The remainder cascades into another by-the-book monster encounter. Actually, it’s not even a battle. ‘Slap on the hand’ would be a better description. As expected, the nimble sound score gradually builds a horrifying aural mood only to dissolve the built-up tension when the party gets back to the resort and we realize that the demon is really nothing more than a little girl (notice the giant, ghostly toys.) I was a little bit disappointed that Tohru’s plight once again revealed itself to be a red herring. Wagaya’s talent for toying with the emotions, though no less skillful, felt a bit tedious here. On the bright side, Kou-chan manages to redeem herself TWICE before everything is finished, first by being the only one to notice that Tohru-kun is alone, and second, by, well… you’ll see. Those parts included, I’m just gonna cover the highlights from here on out.

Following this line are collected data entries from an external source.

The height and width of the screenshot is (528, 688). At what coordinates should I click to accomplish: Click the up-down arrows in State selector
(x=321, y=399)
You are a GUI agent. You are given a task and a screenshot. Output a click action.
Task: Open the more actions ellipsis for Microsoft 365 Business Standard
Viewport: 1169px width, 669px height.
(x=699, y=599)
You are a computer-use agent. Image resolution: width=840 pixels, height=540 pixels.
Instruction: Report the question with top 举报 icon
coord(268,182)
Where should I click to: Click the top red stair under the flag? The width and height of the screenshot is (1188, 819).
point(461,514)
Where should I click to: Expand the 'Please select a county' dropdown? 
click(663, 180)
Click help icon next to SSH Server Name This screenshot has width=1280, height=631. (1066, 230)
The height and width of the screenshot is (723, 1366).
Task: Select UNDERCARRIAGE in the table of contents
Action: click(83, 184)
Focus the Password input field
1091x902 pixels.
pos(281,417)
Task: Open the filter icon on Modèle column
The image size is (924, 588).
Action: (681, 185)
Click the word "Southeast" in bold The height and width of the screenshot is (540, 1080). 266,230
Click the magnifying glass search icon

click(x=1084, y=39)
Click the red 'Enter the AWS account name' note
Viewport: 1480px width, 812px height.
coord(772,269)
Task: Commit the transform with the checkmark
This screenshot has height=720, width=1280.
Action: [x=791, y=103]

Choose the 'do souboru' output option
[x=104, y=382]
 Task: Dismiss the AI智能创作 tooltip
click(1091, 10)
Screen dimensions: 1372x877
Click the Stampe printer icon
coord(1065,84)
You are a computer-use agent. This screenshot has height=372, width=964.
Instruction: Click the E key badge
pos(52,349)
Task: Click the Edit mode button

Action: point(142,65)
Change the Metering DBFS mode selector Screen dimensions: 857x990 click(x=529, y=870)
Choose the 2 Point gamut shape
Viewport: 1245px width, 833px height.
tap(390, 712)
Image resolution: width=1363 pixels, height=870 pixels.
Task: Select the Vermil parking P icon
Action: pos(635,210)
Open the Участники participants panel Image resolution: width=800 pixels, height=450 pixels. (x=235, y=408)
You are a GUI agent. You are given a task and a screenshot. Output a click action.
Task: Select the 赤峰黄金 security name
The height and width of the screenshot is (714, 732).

THANK YOU, Kou-chan! I don’t care what Youkai-baba says, the mamorime is on top of her game!
Ayakashi.
Anyone else feeling the Akira vibes?
ANTI-MOE REDEMPTION!
They just HAD to go there. Avert your filthy eyes from Kou-sama’s holy countenance, you swine!
Of course, we wind up back at the men’s bath for a second round of nude-jokes.
IIIIIIYAAAAAA MINAIDEYO!
The fox bares her fangs for little Noboru-kun.
So blah blah blah, little Zashiki warashi-chan just wanted to play, so she innocently stole Tohru-kun’s soul, similar to what happened to Doumeki-kun in the first season of xxxHOLiC. After everything is resolved, the group decides to celebrate. What troubles me about this situation is that a supposedly “powerful demon” went undetected by Obaba-sama and Kuu-chan.
Party time. Here we have another beautiful scenery shot. This episode had a lot of those, like the picturesque still from the beginning.
At the afterparty.
Muhahaha, I bet you thought they wouldn’t break something this time. No episode of Wagaya is complete without something getting broken and Noboru-kun screaming about the damage fees.
Dude nooooo
Token boob-shot. Fanboys worry not! The great Oinari-sama hasn’t forgetten you!
Next Episode:
The next episode supposedly has something to do with Kuu-chan masquerading as a high-school girl. Saku-strangelove will be back in the game too, competing for Noboru-kun’s affection. Whatever. More than that, I’m really interested to see this grey-haired fox character that we get a significant preview of in the OP. When characters from the OP suddenly appear, it’s usually a safe bet that something interesting is about to happen.



3 Comments
Fapping furiously at the first image.
Tenko-sama is so deliciously dastardly nothing like playing both sides of the fence when it comes to begging for free stuff. Next episode was great…
Instead of concentrating on the story, I was extremely frustrated by Tohru’s naivety to get into trouble all the time. He’s such a clumsy and forgetful young boy that made me want to choke him to death sometimes. Seriously.
That said, a bit of fanservice is good. Anything more is way too much.